**The task**. List the lines of this listing that hold the word "settings".

Top of Supplied records

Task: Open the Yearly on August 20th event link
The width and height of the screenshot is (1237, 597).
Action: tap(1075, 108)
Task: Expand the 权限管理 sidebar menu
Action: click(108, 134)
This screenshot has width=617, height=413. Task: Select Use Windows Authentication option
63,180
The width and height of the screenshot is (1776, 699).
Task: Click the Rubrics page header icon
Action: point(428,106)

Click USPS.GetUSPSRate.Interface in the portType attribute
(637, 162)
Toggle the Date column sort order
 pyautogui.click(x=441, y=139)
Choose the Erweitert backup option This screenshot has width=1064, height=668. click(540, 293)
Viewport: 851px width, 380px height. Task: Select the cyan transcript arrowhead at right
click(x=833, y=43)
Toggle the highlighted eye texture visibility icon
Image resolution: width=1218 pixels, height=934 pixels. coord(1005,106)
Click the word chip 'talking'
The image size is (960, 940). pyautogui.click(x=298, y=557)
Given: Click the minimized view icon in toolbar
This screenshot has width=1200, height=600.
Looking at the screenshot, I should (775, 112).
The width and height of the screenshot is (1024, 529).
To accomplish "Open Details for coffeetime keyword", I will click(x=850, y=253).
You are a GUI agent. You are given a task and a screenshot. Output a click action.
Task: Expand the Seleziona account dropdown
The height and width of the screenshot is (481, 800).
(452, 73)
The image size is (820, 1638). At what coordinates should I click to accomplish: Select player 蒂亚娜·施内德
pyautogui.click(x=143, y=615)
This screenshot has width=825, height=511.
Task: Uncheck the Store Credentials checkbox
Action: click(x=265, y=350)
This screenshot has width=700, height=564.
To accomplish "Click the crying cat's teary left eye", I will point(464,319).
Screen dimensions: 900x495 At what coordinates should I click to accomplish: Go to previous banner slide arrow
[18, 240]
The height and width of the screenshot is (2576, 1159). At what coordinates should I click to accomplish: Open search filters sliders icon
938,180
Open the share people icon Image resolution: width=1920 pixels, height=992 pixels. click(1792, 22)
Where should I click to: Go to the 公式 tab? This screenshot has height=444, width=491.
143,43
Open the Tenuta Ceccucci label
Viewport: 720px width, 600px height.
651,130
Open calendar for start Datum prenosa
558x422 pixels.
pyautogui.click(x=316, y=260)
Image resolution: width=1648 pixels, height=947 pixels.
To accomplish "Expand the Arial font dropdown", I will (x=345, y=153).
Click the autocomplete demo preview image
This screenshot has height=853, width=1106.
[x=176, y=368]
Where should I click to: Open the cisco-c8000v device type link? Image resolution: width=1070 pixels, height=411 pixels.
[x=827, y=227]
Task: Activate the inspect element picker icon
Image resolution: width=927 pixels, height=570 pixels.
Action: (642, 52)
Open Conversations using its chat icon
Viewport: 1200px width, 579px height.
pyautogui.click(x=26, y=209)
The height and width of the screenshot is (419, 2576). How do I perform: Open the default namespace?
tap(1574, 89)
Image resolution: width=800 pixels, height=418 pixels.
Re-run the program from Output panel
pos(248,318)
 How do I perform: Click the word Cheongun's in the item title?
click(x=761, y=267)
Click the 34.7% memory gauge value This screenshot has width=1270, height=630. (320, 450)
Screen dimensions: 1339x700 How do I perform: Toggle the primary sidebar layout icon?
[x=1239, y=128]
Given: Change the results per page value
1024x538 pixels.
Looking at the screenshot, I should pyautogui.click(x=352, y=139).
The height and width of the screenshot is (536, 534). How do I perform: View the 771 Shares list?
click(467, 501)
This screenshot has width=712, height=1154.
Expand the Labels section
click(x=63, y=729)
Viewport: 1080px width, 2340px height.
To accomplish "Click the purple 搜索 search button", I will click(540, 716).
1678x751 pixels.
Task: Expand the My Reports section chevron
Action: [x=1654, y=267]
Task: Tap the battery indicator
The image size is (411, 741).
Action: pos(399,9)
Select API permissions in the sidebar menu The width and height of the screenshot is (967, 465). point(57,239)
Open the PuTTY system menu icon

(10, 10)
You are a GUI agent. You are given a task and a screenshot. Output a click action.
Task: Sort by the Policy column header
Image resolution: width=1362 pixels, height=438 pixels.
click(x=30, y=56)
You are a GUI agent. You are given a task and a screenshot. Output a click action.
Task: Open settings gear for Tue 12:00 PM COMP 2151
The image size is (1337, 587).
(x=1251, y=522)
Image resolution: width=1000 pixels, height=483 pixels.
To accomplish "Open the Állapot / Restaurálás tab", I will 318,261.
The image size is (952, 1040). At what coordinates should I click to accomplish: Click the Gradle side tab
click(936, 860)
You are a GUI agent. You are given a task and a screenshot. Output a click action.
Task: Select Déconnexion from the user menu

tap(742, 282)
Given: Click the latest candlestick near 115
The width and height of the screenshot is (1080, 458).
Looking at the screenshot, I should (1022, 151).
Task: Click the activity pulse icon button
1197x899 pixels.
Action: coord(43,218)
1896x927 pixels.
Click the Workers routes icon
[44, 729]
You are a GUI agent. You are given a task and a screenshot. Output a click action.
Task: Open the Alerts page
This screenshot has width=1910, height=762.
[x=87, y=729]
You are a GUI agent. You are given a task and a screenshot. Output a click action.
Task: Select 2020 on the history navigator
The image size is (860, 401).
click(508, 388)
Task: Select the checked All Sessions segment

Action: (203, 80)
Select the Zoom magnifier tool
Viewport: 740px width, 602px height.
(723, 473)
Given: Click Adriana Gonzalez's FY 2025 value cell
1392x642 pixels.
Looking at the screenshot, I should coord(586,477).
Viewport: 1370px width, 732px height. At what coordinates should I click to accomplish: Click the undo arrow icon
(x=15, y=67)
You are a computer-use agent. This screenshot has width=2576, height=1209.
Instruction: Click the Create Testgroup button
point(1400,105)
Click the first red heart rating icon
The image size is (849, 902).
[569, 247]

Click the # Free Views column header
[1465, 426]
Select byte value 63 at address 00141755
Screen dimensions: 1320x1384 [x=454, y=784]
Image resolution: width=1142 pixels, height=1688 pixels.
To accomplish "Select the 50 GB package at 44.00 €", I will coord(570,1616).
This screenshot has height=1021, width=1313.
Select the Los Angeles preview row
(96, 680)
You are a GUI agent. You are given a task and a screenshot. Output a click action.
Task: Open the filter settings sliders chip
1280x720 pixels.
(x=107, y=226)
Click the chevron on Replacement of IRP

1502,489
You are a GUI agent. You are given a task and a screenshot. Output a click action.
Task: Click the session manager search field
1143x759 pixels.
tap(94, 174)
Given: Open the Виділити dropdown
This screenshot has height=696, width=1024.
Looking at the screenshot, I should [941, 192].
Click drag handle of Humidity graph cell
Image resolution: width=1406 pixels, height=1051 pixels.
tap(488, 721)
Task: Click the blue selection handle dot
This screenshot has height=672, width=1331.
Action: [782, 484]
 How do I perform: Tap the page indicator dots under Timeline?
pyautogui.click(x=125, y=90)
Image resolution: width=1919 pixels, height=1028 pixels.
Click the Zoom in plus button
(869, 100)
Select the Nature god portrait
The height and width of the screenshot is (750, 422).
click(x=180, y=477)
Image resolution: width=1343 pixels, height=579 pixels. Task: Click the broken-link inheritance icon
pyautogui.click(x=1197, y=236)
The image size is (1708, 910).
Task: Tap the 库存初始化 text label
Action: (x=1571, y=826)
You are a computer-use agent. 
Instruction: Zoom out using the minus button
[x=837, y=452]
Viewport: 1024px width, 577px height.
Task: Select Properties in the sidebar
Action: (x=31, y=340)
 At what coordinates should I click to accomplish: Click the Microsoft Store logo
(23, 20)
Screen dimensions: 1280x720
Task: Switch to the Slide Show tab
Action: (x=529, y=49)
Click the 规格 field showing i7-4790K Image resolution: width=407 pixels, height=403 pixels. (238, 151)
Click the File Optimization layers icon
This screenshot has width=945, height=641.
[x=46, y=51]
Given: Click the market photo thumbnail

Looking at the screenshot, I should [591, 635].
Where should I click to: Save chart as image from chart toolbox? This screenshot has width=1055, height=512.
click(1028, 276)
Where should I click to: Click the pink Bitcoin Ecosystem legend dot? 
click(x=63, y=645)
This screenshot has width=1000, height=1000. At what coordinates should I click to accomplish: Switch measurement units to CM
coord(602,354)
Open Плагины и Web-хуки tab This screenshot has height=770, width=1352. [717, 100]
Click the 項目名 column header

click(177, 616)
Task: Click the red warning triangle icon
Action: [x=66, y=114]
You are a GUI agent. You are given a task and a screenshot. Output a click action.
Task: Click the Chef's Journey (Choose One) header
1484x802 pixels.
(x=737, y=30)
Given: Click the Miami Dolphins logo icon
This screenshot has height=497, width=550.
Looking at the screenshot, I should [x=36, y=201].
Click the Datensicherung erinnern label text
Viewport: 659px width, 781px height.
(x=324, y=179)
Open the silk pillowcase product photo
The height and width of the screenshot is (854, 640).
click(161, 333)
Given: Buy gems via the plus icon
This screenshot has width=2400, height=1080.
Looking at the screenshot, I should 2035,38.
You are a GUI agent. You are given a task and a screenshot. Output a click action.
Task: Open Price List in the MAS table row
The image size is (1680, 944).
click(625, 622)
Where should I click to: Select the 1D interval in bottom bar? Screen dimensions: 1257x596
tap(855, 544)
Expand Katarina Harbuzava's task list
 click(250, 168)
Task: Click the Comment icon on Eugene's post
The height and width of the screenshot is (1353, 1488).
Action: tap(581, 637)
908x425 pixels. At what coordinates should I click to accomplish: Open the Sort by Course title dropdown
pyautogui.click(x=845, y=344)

Bottom of Supplied records

**Answer area**.
Task: Open settings gear for Tue 12:00 PM COMP 2151
Task: Open the filter settings sliders chip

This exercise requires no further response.